Namun, pakar menyebut kemudahan ini ternyata menyimpan potensi bahaya. Seperti apa potensi bahaya yang dimaksud dan bagaimana mengantisipasinya?
1. Potensi bom waktu jika tak disertai literasi keuangan

Dosen Program Studi Manajemen Fakultas Ekonomi dan Bisnis (FEB) Universitas Muhammadiyah Yogyakarta (UMY), Dr. Lela Hindasah, menilai maraknya penggunaan layanan Paylater perlu diwaspadai karena berpotensi menjadi “bom waktu” ekonomi jika tidak disertai literasi keuangan yang baik.
“Dalam sistem Paylater, masyarakat terdorong untuk berbelanja melebihi kemampuan riilnya.
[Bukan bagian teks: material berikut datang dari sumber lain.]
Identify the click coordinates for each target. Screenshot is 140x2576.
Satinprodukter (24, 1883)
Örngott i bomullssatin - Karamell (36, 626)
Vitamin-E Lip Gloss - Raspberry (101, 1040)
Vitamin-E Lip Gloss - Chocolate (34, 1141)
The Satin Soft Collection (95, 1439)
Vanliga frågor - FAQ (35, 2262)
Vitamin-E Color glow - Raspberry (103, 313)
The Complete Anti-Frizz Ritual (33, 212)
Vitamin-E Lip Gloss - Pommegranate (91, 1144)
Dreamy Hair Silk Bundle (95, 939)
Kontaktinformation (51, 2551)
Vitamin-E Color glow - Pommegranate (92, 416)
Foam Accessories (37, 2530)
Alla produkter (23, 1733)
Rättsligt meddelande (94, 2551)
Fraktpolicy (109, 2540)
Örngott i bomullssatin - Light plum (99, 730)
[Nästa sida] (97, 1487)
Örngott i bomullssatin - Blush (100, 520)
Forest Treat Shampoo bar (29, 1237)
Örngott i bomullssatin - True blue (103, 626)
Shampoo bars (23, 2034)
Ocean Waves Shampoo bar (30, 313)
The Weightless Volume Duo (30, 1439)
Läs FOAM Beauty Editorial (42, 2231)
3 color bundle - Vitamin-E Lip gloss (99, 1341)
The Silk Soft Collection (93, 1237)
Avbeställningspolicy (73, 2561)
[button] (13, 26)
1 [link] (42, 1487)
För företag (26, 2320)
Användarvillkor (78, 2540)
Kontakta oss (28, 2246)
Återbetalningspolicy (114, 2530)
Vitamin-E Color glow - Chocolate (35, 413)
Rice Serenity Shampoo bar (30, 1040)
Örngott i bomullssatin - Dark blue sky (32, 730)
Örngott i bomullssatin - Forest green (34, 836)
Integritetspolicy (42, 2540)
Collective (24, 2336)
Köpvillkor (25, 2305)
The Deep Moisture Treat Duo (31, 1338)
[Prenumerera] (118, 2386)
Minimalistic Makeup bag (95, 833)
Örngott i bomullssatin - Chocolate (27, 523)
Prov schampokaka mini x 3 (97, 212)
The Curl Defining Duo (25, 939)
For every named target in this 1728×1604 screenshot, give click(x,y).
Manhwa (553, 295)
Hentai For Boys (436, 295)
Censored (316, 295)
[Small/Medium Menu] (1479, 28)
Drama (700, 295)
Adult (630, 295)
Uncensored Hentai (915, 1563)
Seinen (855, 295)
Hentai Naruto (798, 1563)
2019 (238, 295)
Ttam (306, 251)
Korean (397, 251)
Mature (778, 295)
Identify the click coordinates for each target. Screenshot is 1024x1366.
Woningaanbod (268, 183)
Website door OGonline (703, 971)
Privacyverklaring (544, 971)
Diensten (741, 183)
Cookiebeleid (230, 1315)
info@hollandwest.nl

Jika tingkat gagal bayar meningkat, dampaknya bisa meluas hingga memengaruhi stabilitas sistem keuangan nasional,” ujar Lela, Senin (13/10/2025) dilansir laman resmi UMY.
2. Kemudahan bisa menjadi jebakan finansial

Menurutnya, layanan Paylater menawarkan kemudahan yang justru bisa menjadi jebakan. Berbeda dengan kartu kredit yang memerlukan verifikasi ketat, Paylater memungkinkan pengguna bertransaksi hanya dengan satu klik tanpa jaminan yang jelas. Padahal, bunga efektif layanan ini sering kali lebih tinggi daripada kartu kredit, ditambah biaya administrasi dan denda keterlambatan yang sering diabaikan pengguna.
Fenomena ini paling banyak ditemukan di kalangan Generasi Z dan mahasiswa yang terbiasa dengan gaya hidup digital serta budaya serba instan. “Generasi ini tumbuh di era promo, cashback, dan diskon musiman yang membuat belanja terasa menyenangkan dan seolah tanpa risiko,” tambah Kepala Galeri Bursa Efek Indonesia (BEI) FEB UMY tersebut.
3. Peran kampus untuk edukasi

Lela mengingatkan, kebiasaan berutang tanpa kemampuan mengelola keuangan bisa berdampak panjang, mulai dari stres akibat tagihan, turunnya produktivitas, hingga rusaknya riwayat kredit pribadi. Karena itu, ia menekankan pentingnya peran kampus dalam membentuk karakter finansial mahasiswa melalui kegiatan literasi keuangan, edukasi pasar modal, dan pelatihan perencanaan keuangan pribadi.
“Teknologi keuangan seharusnya menjadi alat bantu, bukan sumber masalah. Dengan pemahaman yang benar, Paylater bisa dimanfaatkan secara sehat tanpa menjerumuskan pengguna ke lingkaran utang yang merugikan, baik bagi individu maupun perekonomian,” pungkasnya.